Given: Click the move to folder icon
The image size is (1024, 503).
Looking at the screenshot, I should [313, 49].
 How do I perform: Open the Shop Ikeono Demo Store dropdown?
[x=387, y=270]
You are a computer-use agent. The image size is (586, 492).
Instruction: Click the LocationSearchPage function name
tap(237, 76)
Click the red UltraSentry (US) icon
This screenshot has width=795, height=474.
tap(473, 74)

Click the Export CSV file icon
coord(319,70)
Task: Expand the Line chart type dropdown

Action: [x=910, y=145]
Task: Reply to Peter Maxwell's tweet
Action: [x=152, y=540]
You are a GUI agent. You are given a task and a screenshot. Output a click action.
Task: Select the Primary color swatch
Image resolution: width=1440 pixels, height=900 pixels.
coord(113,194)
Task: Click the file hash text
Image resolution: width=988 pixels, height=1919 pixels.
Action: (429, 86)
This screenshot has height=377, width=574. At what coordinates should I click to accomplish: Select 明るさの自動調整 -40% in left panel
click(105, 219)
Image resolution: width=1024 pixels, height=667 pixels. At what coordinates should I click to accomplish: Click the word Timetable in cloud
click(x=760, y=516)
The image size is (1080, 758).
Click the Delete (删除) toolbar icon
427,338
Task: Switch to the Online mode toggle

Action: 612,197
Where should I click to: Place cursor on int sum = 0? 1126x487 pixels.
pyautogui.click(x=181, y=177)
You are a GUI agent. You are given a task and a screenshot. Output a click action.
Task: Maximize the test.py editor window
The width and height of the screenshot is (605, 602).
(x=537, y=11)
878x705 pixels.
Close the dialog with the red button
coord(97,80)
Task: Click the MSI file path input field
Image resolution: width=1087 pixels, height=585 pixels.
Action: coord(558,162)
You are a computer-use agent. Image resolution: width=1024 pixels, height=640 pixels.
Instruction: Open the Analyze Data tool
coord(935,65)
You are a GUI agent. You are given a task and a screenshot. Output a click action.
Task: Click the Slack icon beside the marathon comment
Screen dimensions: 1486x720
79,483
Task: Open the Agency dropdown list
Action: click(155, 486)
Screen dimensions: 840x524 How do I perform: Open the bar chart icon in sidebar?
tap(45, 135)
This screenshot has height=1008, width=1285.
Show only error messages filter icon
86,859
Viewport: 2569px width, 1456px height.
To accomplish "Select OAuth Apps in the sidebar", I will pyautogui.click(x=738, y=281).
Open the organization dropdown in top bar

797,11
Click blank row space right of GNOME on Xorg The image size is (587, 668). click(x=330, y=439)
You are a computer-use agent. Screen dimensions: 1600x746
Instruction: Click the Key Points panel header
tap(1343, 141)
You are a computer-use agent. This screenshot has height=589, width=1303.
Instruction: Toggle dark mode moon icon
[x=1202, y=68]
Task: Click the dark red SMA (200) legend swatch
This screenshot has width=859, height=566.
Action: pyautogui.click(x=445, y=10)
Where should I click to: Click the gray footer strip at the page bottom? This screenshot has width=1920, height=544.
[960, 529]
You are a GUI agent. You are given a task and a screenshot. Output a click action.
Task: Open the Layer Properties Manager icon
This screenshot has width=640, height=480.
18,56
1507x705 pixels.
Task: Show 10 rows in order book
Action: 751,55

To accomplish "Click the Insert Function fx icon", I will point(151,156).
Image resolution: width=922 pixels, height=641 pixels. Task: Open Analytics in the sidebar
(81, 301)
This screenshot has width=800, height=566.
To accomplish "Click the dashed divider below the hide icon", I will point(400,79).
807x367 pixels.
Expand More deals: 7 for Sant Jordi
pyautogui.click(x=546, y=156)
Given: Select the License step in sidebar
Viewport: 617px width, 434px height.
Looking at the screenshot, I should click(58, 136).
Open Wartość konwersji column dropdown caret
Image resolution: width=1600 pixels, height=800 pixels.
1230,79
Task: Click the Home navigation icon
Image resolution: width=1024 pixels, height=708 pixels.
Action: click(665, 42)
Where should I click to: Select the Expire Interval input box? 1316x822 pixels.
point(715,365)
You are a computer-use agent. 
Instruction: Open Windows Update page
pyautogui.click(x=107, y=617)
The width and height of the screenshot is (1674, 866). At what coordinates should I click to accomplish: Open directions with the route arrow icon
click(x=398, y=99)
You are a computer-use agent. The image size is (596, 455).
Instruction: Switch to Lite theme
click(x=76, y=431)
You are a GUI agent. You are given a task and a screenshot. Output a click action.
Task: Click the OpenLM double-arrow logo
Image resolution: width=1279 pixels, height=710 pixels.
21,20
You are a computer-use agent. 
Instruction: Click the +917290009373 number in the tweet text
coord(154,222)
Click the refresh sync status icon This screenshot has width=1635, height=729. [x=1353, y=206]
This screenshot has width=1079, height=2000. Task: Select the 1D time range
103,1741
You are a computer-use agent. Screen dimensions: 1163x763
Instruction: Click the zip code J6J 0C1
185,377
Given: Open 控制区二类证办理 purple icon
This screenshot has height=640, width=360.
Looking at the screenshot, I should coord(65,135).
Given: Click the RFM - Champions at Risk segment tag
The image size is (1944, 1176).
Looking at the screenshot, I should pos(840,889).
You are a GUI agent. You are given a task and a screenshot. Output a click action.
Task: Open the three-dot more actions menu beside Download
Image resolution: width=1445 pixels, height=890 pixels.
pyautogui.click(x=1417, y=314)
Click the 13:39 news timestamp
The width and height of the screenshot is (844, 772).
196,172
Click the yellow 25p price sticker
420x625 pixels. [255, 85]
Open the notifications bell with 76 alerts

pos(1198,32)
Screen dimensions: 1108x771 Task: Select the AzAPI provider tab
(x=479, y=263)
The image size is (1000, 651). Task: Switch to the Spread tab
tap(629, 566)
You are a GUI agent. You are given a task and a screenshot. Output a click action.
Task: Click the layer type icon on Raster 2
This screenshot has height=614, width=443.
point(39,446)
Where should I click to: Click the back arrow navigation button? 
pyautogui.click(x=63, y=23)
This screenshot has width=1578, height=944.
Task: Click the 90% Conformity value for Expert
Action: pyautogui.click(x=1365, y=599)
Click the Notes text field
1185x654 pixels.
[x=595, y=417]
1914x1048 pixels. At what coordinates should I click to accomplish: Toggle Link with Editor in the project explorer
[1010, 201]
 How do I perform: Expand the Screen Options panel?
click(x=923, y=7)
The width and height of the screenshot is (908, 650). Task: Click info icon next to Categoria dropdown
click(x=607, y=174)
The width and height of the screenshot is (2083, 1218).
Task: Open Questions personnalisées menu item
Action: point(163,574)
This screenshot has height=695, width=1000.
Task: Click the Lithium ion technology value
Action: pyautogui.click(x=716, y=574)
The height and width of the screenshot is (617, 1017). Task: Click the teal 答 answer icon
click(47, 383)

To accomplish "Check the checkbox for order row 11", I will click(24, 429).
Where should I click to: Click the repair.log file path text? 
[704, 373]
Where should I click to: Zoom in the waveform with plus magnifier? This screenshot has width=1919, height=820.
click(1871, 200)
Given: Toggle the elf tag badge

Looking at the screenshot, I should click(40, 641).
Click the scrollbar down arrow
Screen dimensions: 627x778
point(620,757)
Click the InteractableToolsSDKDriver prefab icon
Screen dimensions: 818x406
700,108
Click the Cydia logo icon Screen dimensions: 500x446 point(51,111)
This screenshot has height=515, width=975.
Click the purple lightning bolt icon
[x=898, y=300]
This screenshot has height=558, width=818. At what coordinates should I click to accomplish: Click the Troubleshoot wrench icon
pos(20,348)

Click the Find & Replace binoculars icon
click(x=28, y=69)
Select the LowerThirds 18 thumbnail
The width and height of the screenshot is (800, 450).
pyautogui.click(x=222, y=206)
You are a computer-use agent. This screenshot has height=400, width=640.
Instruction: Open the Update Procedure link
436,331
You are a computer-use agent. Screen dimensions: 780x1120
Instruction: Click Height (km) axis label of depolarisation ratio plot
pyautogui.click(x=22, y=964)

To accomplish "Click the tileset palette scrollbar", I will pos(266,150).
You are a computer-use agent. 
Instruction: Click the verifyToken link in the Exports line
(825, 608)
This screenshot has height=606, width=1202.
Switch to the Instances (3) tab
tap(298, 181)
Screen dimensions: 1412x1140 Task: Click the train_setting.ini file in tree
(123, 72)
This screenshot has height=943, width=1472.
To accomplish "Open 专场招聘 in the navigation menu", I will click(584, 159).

### INSTRUCTIONS FOR THE TASK
In the listing above, count the lines that contain "field". Give the number and nothing else.

### SOLVED EXERCISE
2